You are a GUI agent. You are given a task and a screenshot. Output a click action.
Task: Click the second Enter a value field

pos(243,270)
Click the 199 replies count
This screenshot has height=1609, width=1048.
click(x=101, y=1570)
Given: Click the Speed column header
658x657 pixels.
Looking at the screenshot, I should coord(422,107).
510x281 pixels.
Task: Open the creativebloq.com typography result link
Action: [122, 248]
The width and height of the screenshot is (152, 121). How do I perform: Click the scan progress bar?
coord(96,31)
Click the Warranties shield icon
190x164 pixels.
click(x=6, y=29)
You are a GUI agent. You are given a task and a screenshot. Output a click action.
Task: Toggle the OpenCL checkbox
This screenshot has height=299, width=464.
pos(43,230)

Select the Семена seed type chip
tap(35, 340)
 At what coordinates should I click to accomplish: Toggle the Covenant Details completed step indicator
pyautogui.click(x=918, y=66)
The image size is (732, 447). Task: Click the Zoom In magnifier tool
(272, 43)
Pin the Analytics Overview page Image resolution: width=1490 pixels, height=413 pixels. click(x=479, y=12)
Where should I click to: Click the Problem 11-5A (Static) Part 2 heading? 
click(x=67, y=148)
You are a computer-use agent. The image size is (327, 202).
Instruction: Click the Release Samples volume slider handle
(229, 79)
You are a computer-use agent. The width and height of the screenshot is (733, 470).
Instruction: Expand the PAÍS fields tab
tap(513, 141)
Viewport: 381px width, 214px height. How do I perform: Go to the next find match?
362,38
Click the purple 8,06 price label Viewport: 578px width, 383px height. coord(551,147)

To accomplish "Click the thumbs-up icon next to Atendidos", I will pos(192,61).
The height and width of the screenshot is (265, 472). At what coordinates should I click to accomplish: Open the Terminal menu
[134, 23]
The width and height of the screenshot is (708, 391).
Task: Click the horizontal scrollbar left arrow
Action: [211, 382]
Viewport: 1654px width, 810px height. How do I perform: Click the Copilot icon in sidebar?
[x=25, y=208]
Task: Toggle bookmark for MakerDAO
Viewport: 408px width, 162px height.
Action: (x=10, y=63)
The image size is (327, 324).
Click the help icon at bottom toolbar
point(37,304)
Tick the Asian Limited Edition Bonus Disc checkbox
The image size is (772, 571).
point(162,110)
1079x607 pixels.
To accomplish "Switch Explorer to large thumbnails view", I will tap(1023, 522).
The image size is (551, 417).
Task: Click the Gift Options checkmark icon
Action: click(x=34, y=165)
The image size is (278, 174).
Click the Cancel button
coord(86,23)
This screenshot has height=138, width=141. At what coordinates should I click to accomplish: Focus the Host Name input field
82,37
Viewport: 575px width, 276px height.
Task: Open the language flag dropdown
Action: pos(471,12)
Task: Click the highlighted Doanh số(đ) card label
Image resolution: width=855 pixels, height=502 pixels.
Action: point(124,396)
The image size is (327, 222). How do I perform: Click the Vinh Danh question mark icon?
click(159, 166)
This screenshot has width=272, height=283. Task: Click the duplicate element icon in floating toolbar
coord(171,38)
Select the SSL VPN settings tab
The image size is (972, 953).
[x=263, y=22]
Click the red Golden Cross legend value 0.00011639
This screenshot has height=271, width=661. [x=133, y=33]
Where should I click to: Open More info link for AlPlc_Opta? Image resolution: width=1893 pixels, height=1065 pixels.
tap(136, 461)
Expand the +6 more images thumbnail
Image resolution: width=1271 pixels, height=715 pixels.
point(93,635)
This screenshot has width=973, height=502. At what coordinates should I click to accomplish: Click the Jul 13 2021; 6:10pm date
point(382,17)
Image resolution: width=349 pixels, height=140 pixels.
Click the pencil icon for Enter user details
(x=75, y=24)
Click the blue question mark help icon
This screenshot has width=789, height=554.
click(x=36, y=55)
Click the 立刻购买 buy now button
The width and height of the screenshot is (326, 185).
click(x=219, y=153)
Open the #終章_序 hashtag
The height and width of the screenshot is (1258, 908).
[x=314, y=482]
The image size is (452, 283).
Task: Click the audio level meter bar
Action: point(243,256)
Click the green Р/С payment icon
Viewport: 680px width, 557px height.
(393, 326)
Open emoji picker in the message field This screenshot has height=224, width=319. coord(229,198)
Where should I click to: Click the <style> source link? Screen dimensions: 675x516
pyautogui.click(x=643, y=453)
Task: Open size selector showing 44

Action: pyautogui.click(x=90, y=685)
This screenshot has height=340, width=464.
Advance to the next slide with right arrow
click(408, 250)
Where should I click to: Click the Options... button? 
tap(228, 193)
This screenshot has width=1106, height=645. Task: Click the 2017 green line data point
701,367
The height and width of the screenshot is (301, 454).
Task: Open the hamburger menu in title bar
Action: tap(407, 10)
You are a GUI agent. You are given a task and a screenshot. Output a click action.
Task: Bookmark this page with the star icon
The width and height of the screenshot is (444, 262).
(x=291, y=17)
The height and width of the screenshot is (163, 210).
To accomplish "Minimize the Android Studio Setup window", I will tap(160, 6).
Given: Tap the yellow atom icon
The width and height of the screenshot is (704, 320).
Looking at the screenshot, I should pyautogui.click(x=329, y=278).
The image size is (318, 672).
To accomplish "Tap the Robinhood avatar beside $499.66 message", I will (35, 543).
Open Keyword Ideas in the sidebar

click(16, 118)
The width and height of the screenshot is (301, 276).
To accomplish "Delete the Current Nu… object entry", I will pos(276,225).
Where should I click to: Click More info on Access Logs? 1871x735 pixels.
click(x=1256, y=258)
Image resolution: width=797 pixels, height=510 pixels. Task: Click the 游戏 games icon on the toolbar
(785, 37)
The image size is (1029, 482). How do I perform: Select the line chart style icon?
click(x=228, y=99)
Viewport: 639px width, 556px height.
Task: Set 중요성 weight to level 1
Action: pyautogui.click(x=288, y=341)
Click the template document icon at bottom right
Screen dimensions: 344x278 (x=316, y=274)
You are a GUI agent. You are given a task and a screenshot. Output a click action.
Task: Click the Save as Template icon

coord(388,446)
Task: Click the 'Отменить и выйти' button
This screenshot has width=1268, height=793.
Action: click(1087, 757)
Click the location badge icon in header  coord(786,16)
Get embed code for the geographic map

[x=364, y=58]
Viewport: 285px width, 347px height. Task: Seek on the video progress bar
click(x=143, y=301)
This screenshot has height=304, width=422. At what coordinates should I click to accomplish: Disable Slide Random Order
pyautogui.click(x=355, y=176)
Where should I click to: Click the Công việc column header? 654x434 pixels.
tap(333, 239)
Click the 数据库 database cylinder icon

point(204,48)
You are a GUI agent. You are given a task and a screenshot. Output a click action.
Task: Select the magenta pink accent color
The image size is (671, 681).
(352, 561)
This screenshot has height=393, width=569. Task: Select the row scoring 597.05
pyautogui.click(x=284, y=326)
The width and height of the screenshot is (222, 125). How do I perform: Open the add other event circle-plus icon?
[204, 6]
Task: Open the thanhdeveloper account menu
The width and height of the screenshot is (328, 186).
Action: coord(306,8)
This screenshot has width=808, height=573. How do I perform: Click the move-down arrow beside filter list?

TASK INSTRUCTIONS: Wherever the word "computer" appears in the listing above, copy the whole line.

RESULT:
You are a computer-use agent. The image size is (327, 202).
You are a computer-use agent. The width and height of the screenshot is (733, 470).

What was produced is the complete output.